== ASSIGNMENT ==
Since the copy must match the original, write out each record word for word, skipping only the pictures.
Start of Block
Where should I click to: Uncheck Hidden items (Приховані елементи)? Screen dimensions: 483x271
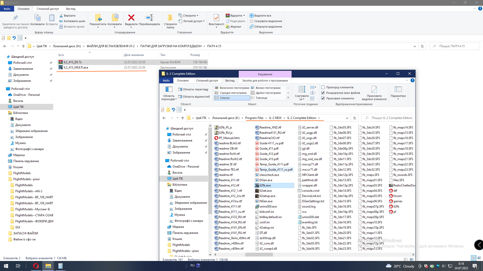pyautogui.click(x=323, y=98)
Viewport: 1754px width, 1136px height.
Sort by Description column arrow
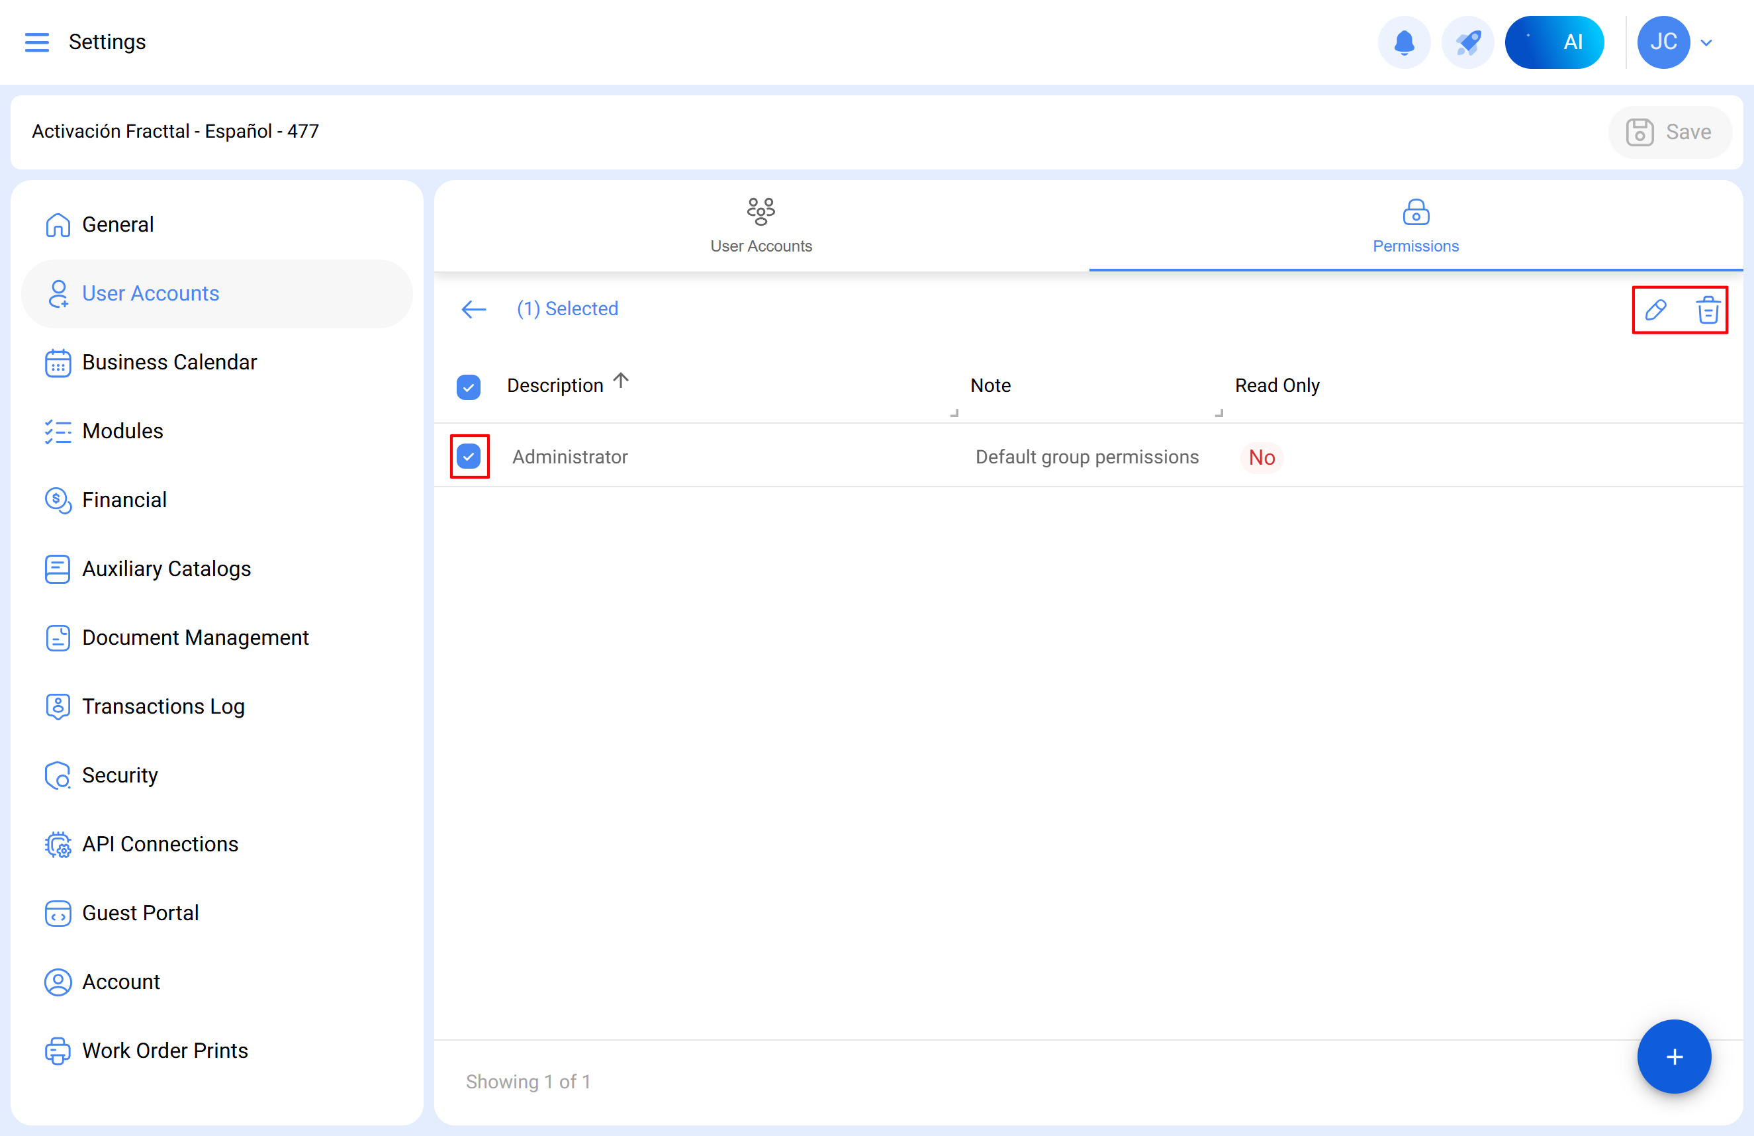pos(621,380)
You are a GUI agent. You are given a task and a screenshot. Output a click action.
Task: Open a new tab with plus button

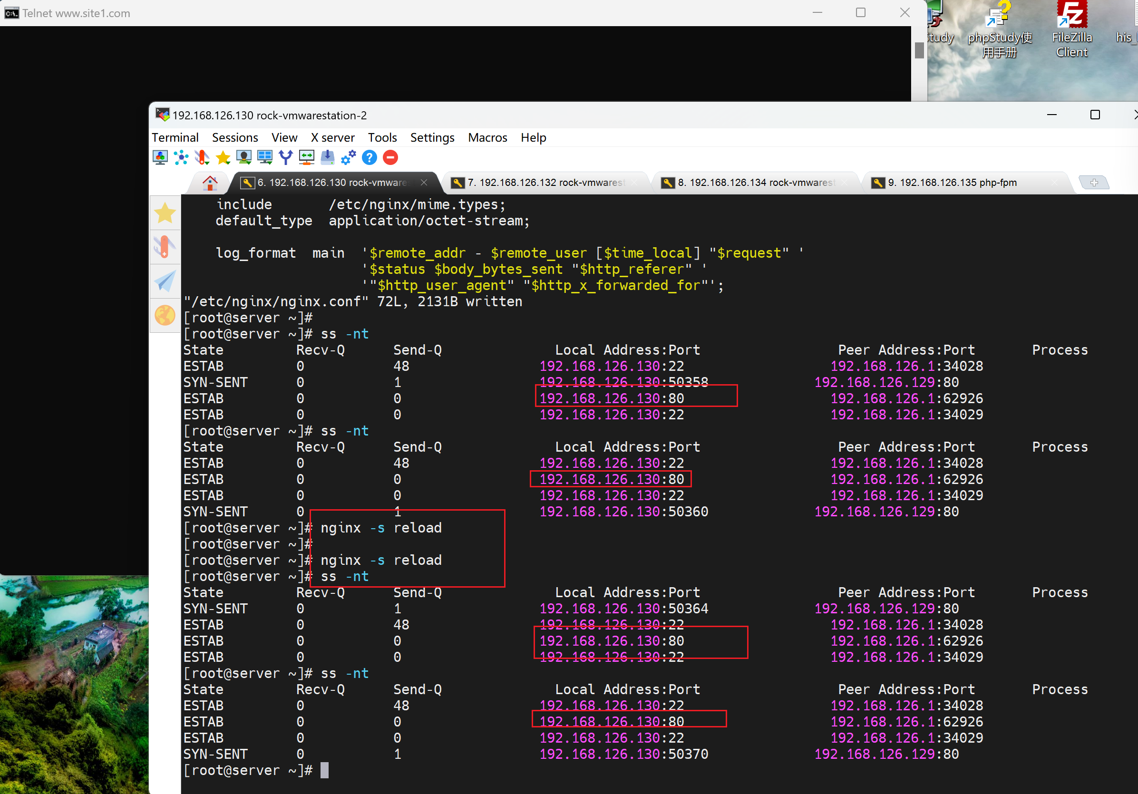click(1094, 182)
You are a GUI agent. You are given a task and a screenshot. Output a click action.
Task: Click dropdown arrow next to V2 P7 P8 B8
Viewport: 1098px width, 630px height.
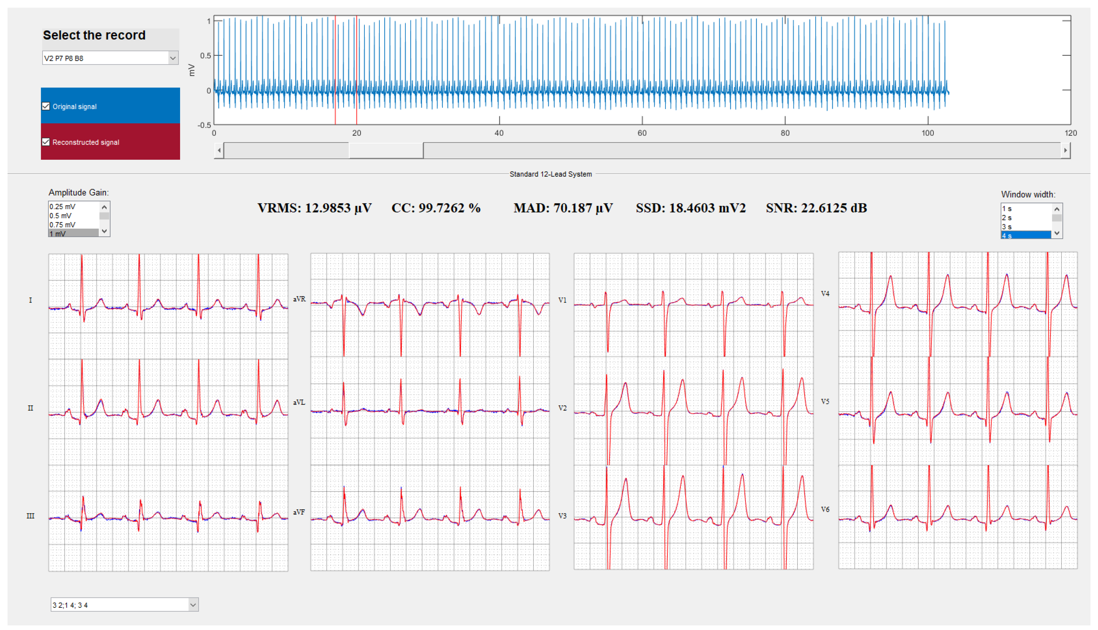[173, 58]
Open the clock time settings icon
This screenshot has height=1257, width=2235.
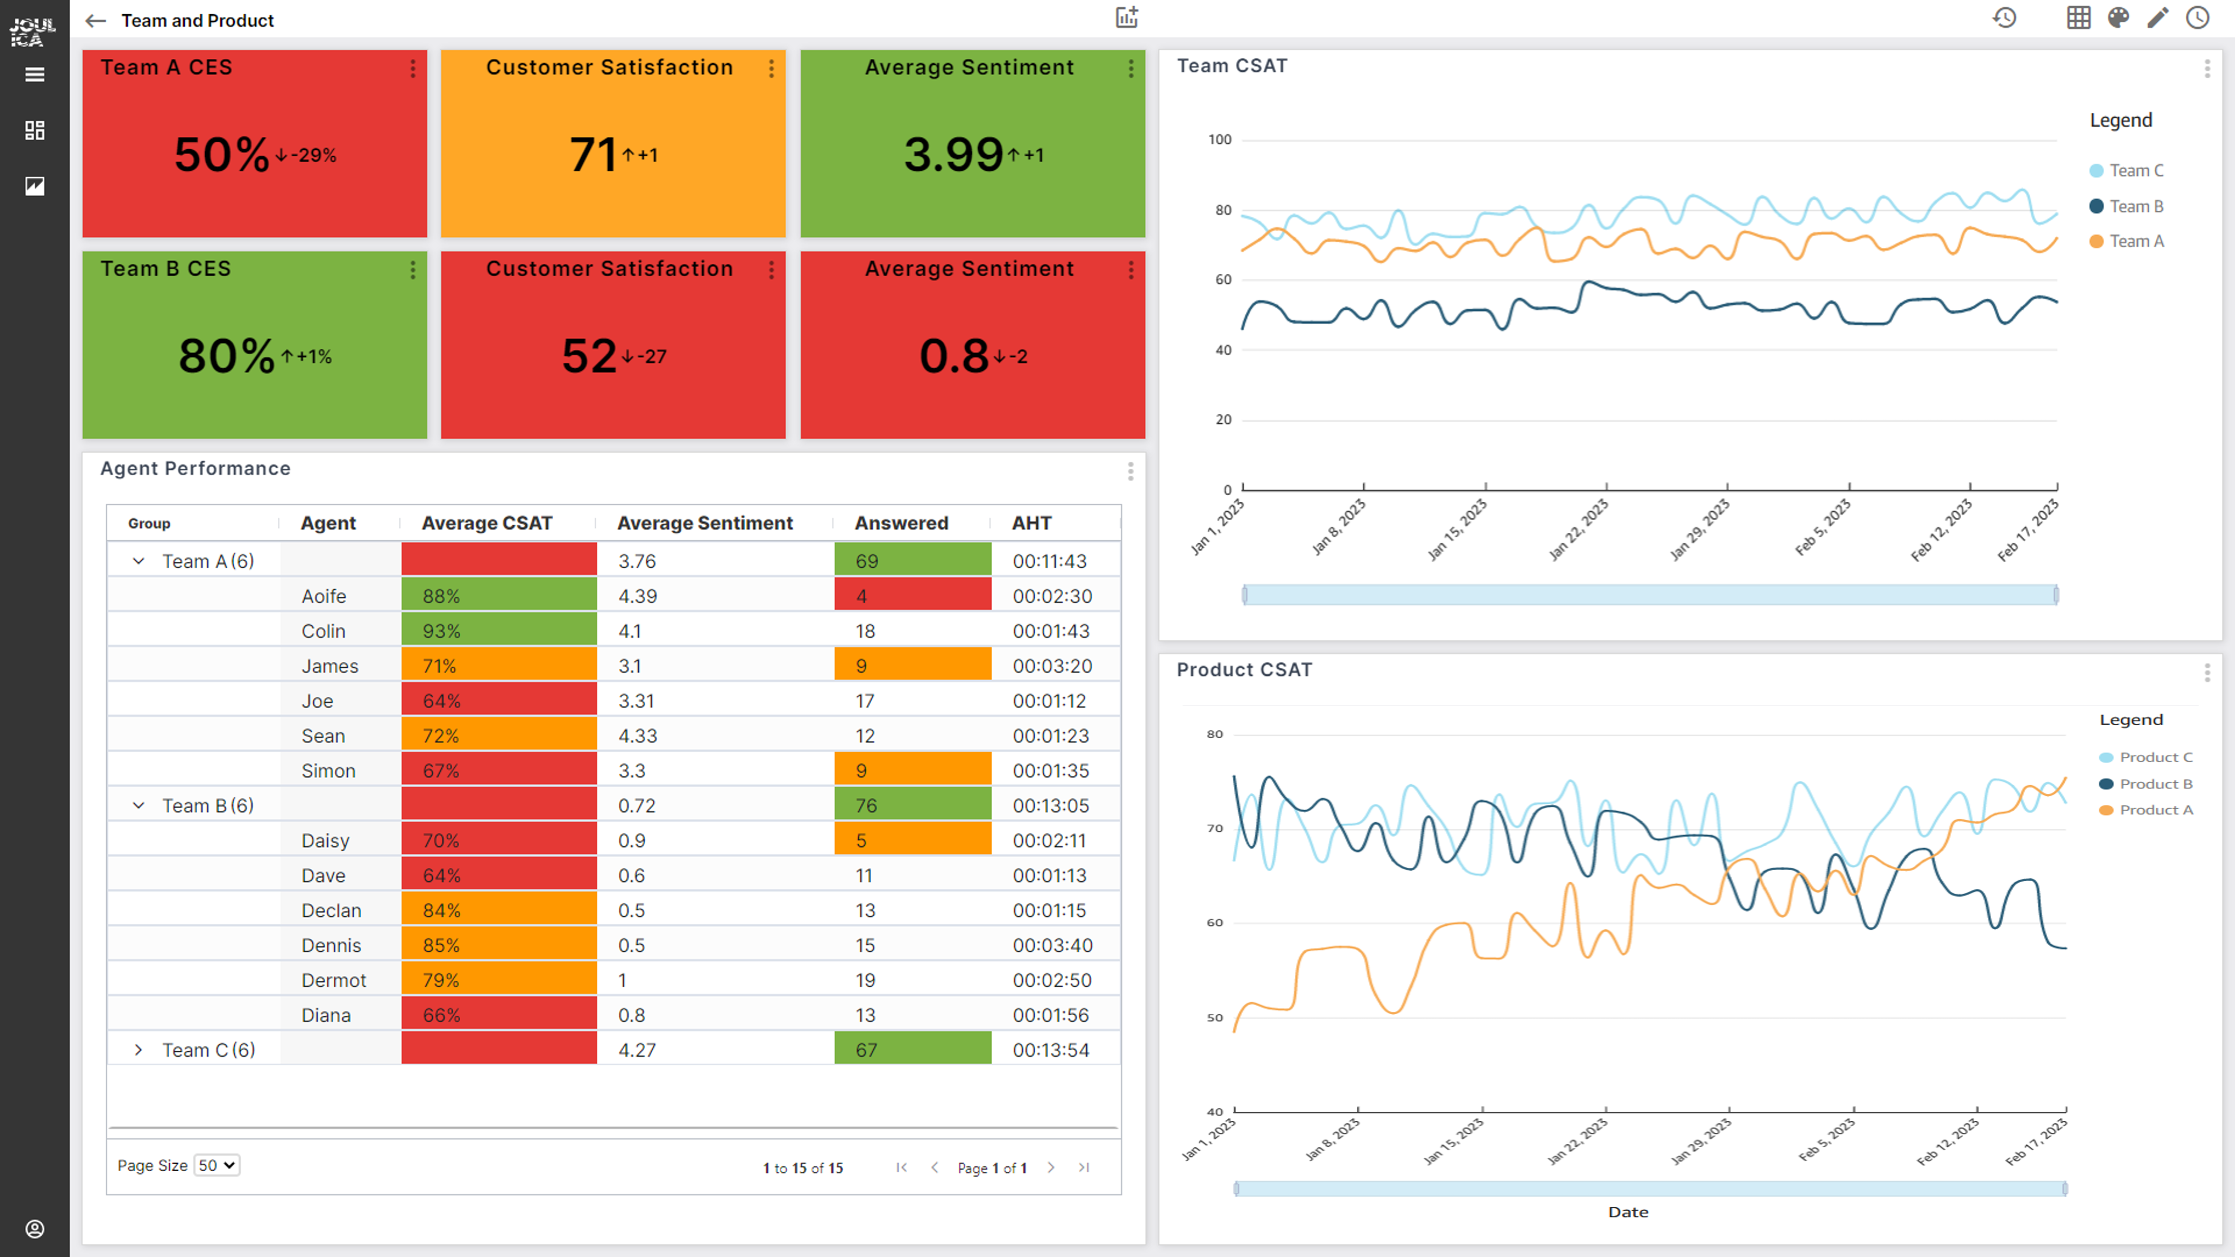[x=2198, y=17]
End of Block
== RESULT BELOW ==
Where should I click to: Uncheck Hidden items (Приховані елементи)? Screen dimensions: 483x271
pyautogui.click(x=323, y=98)
Viewport: 1754px width, 1136px height.
Sort by Description column arrow
pos(621,380)
You are a GUI agent. You are given a task and a screenshot. Output a click action.
Task: Open a new tab with plus button

click(1094, 182)
You are a GUI agent. You are given a task and a screenshot. Output a click action.
Task: Click dropdown arrow next to V2 P7 P8 B8
Viewport: 1098px width, 630px height.
[173, 58]
Open the clock time settings icon
This screenshot has height=1257, width=2235.
[x=2198, y=17]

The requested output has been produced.